● **PROMPT**: Reproduce every one of the lines below word for word, leaving out the pictures.

Word and element location data
★ ★ ★ ★
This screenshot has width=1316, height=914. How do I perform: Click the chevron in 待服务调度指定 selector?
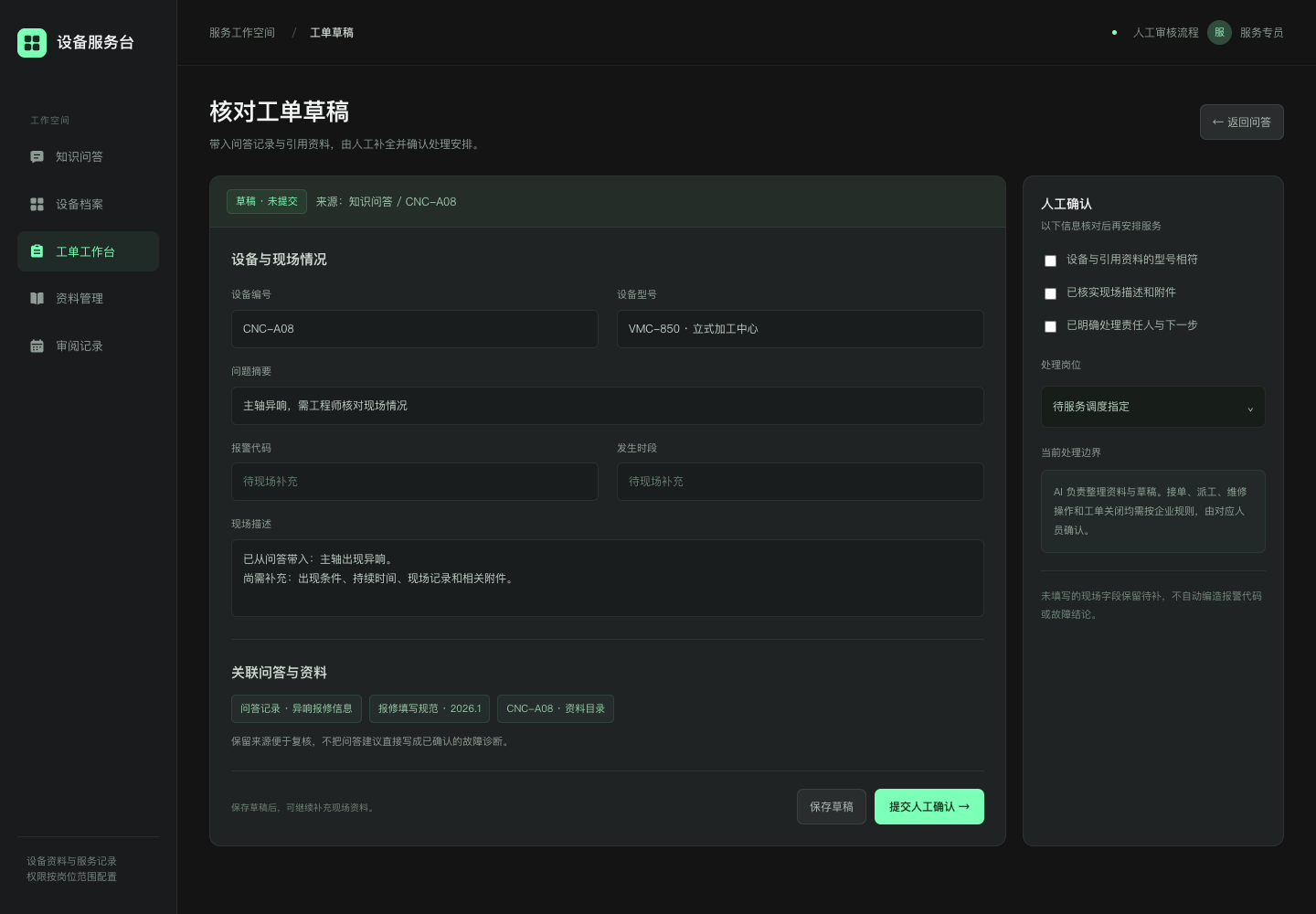pos(1250,409)
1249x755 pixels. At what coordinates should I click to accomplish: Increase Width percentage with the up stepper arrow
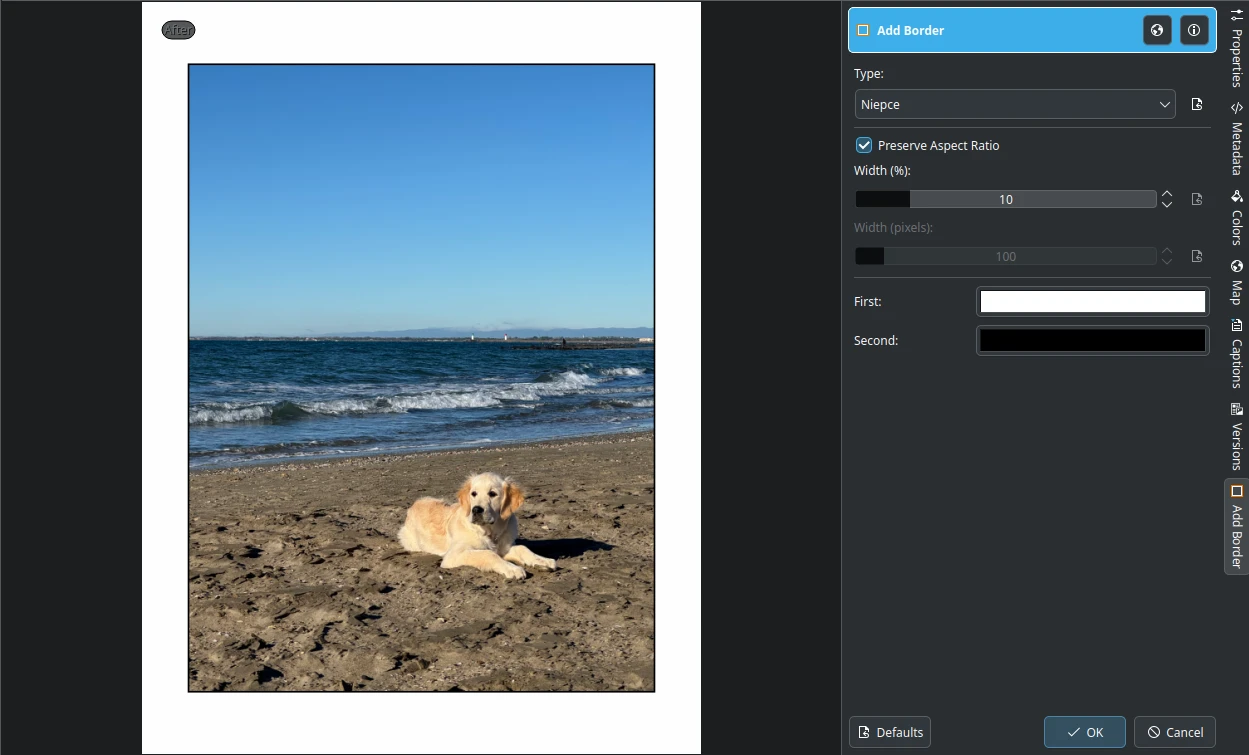coord(1166,194)
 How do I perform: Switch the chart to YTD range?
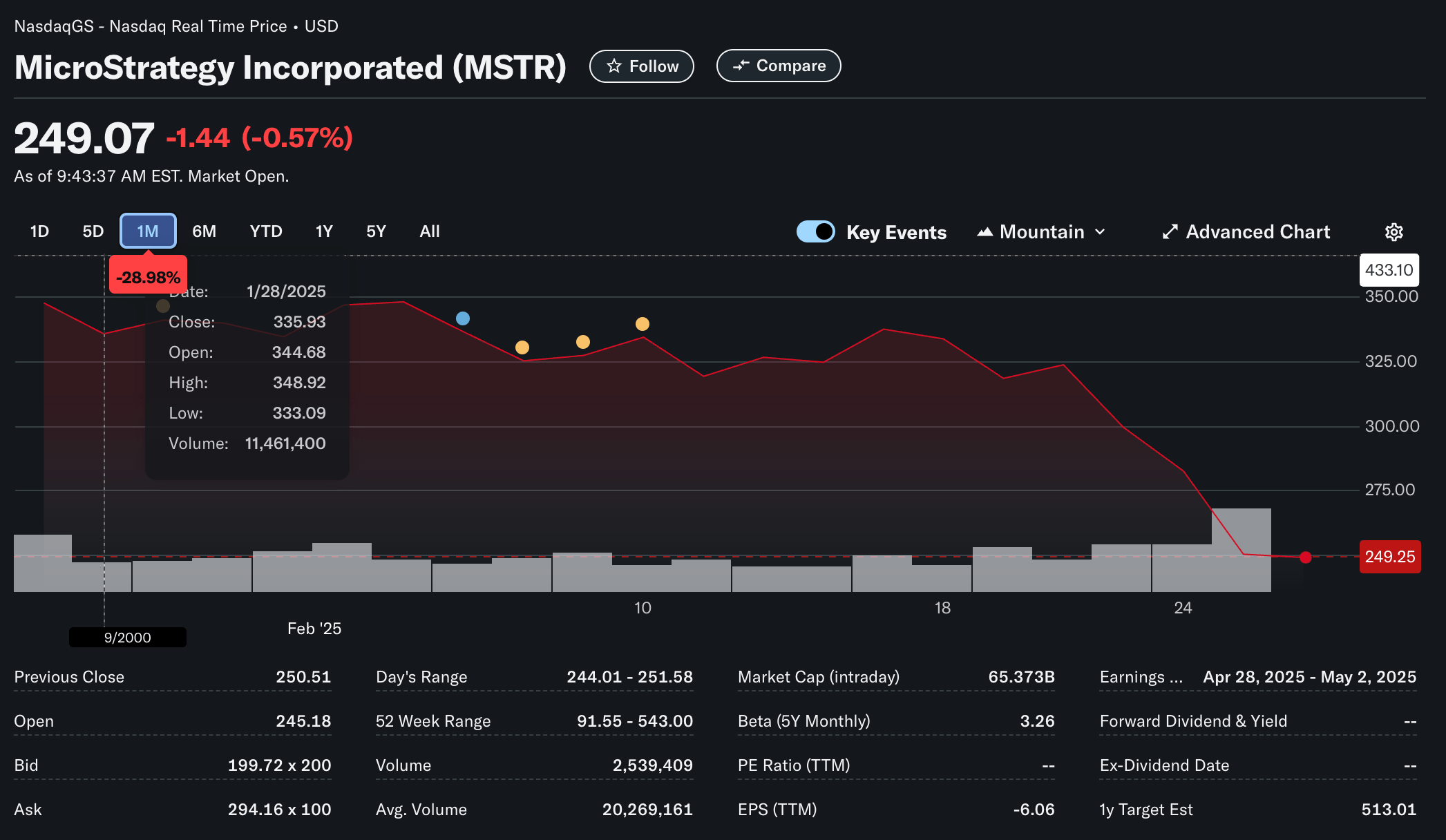pyautogui.click(x=265, y=231)
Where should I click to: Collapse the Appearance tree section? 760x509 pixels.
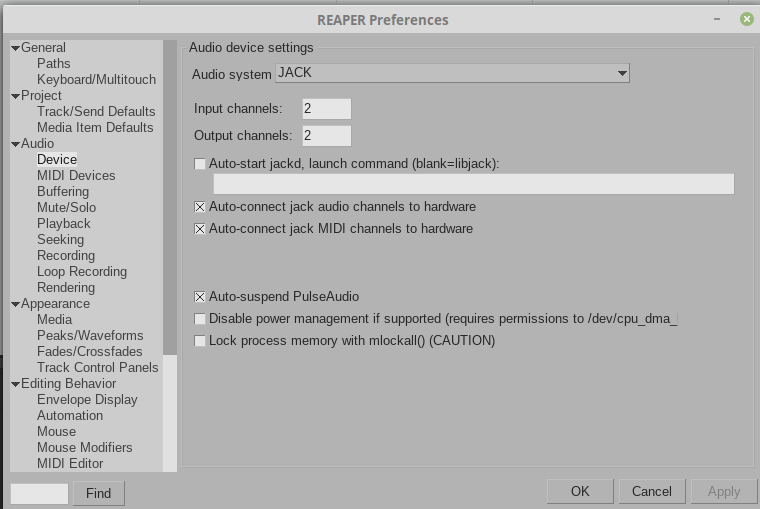coord(15,304)
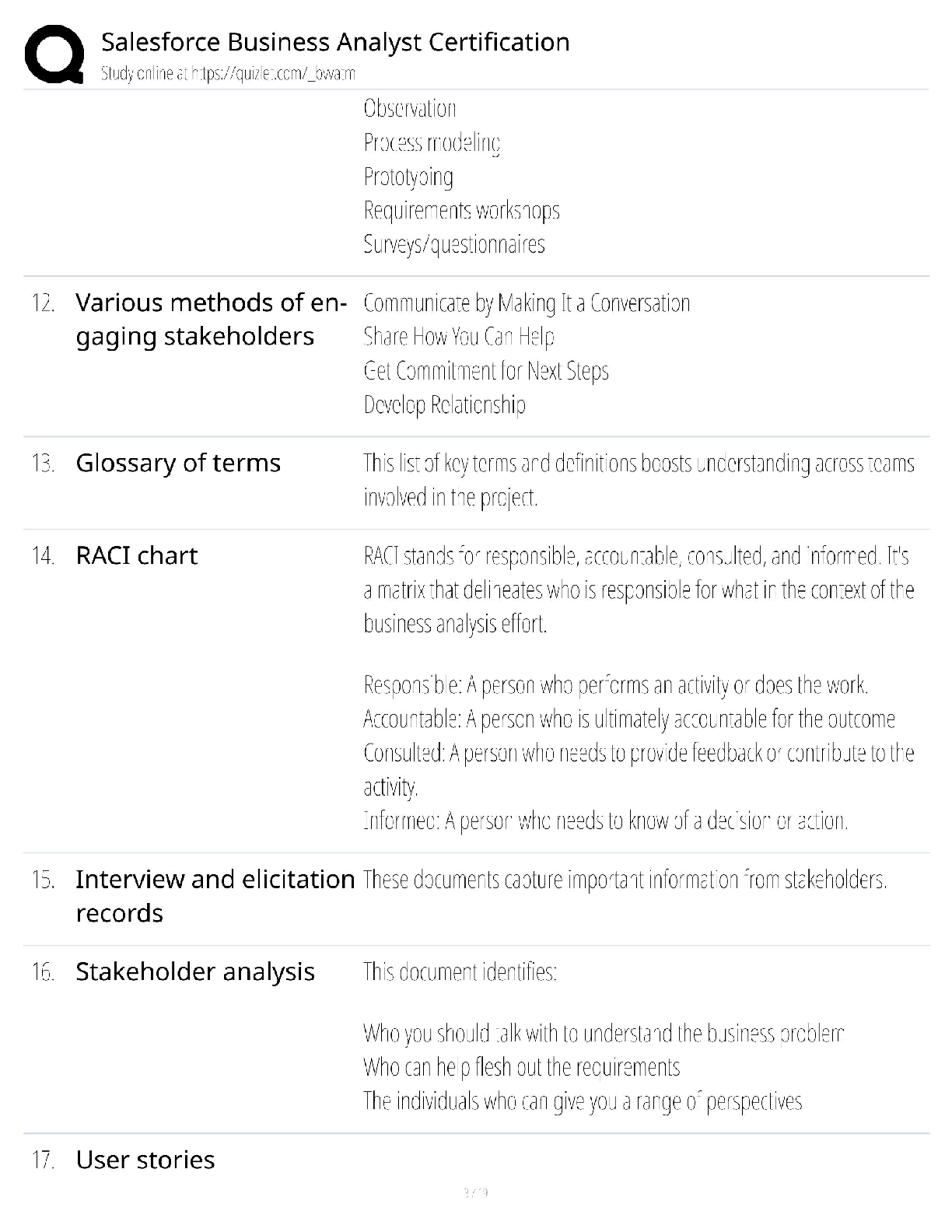Select the 'User stories' term
Viewport: 952px width, 1232px height.
(x=145, y=1160)
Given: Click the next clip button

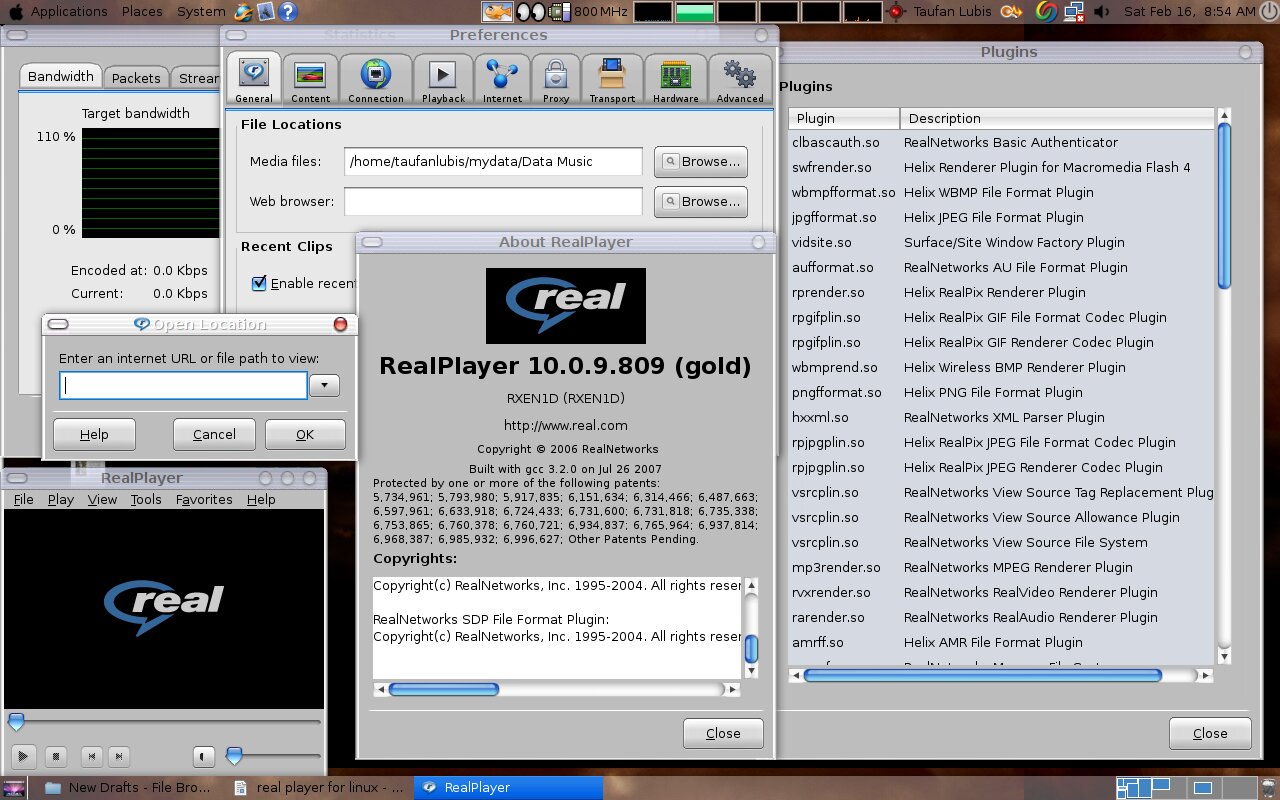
★ ★ ★ ★
● **IN RESPONSE**:
This screenshot has width=1316, height=914. How do I perform: Click the chevron in 待服务调度指定 selector?
pos(1250,409)
1249x755 pixels. At what coordinates should I click to accomplish: Increase Width percentage with the up stepper arrow
coord(1166,194)
 How do I perform: Switch the chart to YTD range?
pyautogui.click(x=265, y=231)
Where should I click to: Collapse the Appearance tree section? 760x509 pixels.
coord(15,304)
Select the 'User stories' term
Viewport: 952px width, 1232px height.
(x=145, y=1160)
Given: Click the next clip button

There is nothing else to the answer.